そして「マクドナルド」のことを関東では「マック」、関西では「マクド」と言い方が違うんですよと彼女から教わってしまった。更に「メリクリ」(メリークリスマス)や「アケオメ」(明けましておめでとう)もメールなどに使うのは知っていたが、彼女いわく、日本では若い人の日常会話にも結構使われていると聞いて驚いてしまった。そして最後にチラッと皮肉っぽくこんな質問を・・・、「全然おいしいです」は間違いですよね・・・である。日本の友達同士の会話の中でよく耳にしたようで、日本語学校で「全然の後ろは必ず否定形ですよ」と厳しく教えられた彼女にしてみれば「全然おいしい」はとても気になったのであろう。ちょっと「痛い」質問である。

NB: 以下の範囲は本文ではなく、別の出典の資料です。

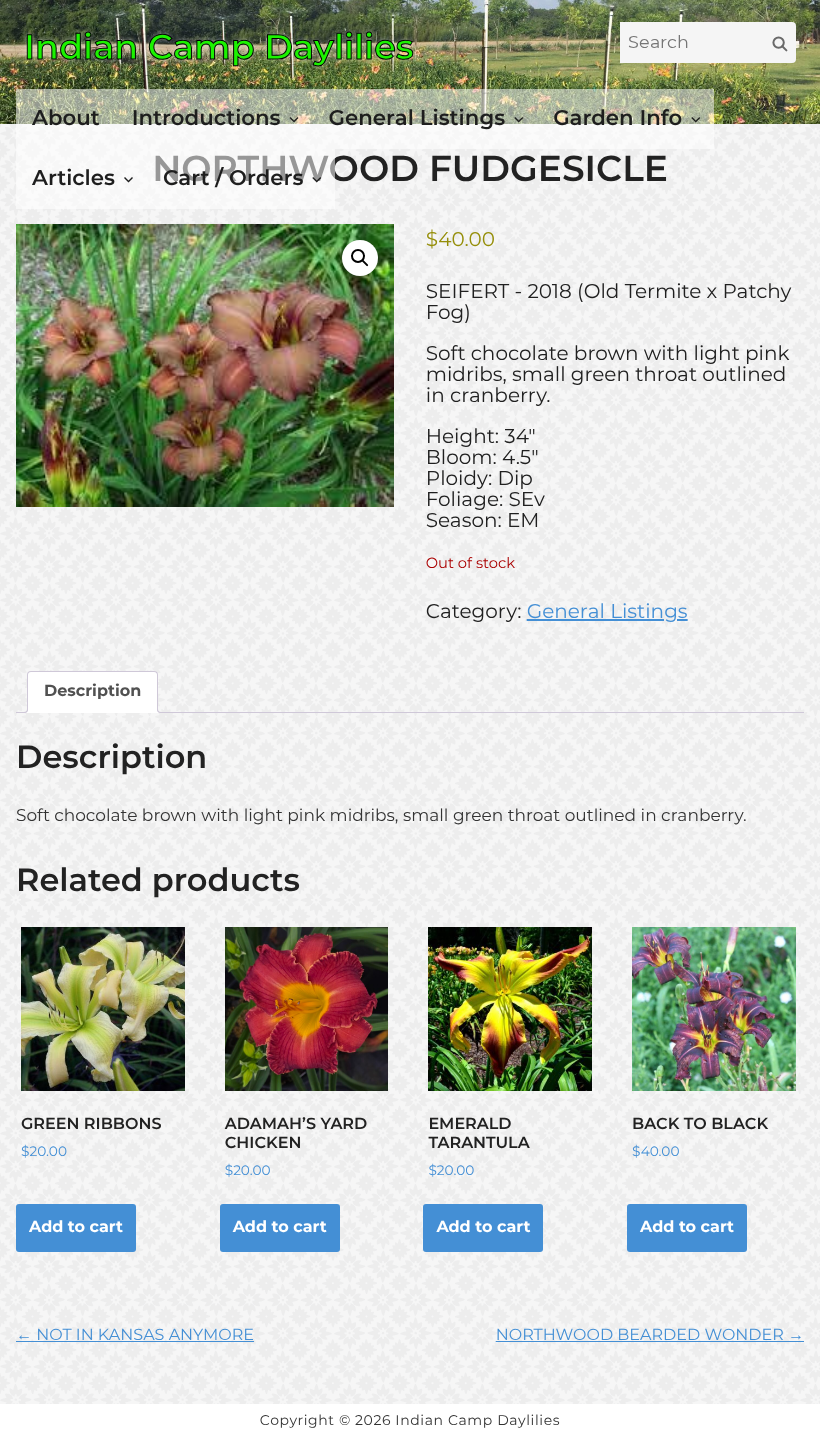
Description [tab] (92, 691)
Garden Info (617, 118)
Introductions (206, 118)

 確かにこの「全然」は昨今いろいろ取り沙汰されている言葉である。日本語教師養成講座を受講している日本の生徒さんと話をしていると「全然大丈夫です」とか「全然平気です」などの表現がよく出てくる。そんな時「え、全然・・・」というと、舌をペロっと出して「すみません」というのである。若い人でも皆さんこの「全然大丈夫」がおかしな言い方だと分かっているのだが・・・。私もこの「全然」の後ろには打ち消しの言い方や否定的な意味の言葉が来るものと信じて疑わず、日本語教師として生徒さんにそのようにずっと教えてきた。

  この「全然」は言葉の乱れの一つとして大いに気になるところであった。しかしいろいろ本を読んだり、調べていくうちにこの「全然」の問題はそう一筋縄ではいかない思いがしてきた。現在の日本人は大部分の人が「全然」は打消しや否定的な語とセットで使うものと思い込んでいる。「でもなぜ・・・」。明治や大正時代はどうもそんな決まりはなく、夏目漱石や森鴎外なども「全然」を必ずしも打消しと一緒に使っていない。作品の中に「生徒が全然悪い」や「全然同じ」などと書かれおり、「全然」は「全く」と同じで肯定にも否定にも使われていたのである。

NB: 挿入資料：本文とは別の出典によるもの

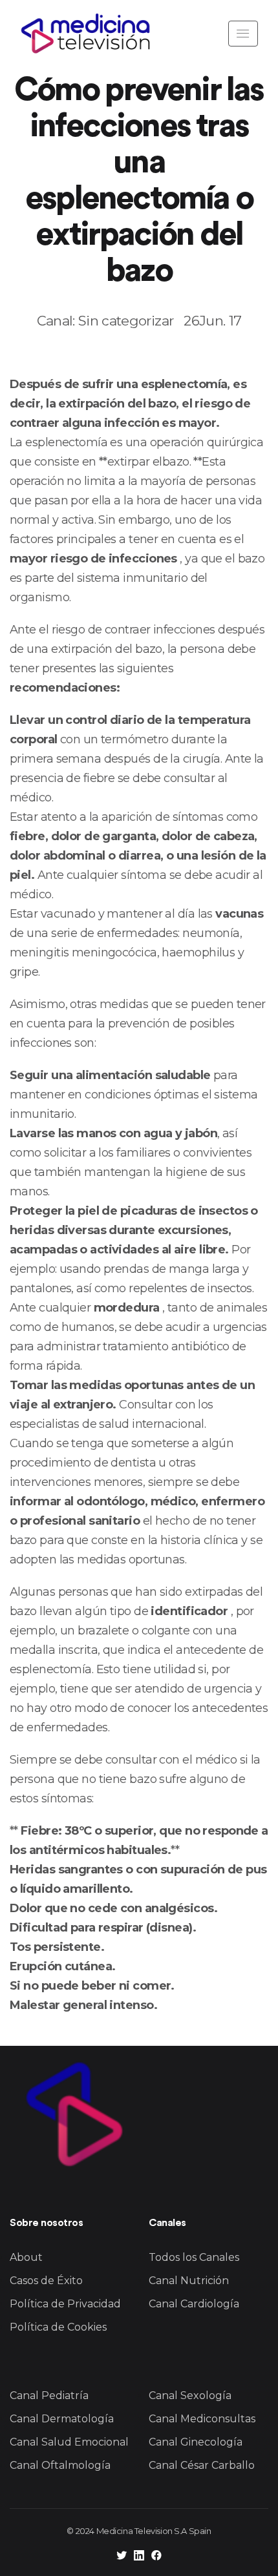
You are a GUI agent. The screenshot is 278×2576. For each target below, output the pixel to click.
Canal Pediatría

  ではどうして今の我々日本人はこの「全然おいしい」に目くじらをたてるのであろうか・・・。こうなるとなかなか明快な説明をしている専門家はいらっしゃらない。言葉はその時代の人々の生活感などがいろいろ影響して変化していくものである。今の若者世代はこの「全然」を否定的な枠に入れたくない感覚を持ちつつあるのであろう。明治の人達と同じような・・・。すると生徒さんには「全然よくない」も「全然いい」も「全然ダメ」もみんな「全然オーケーですよ」と教えたほうがいいのでは・・・。一体「私」はどうすれば・・・、「全然」の嘆きが聞こえてきそうである。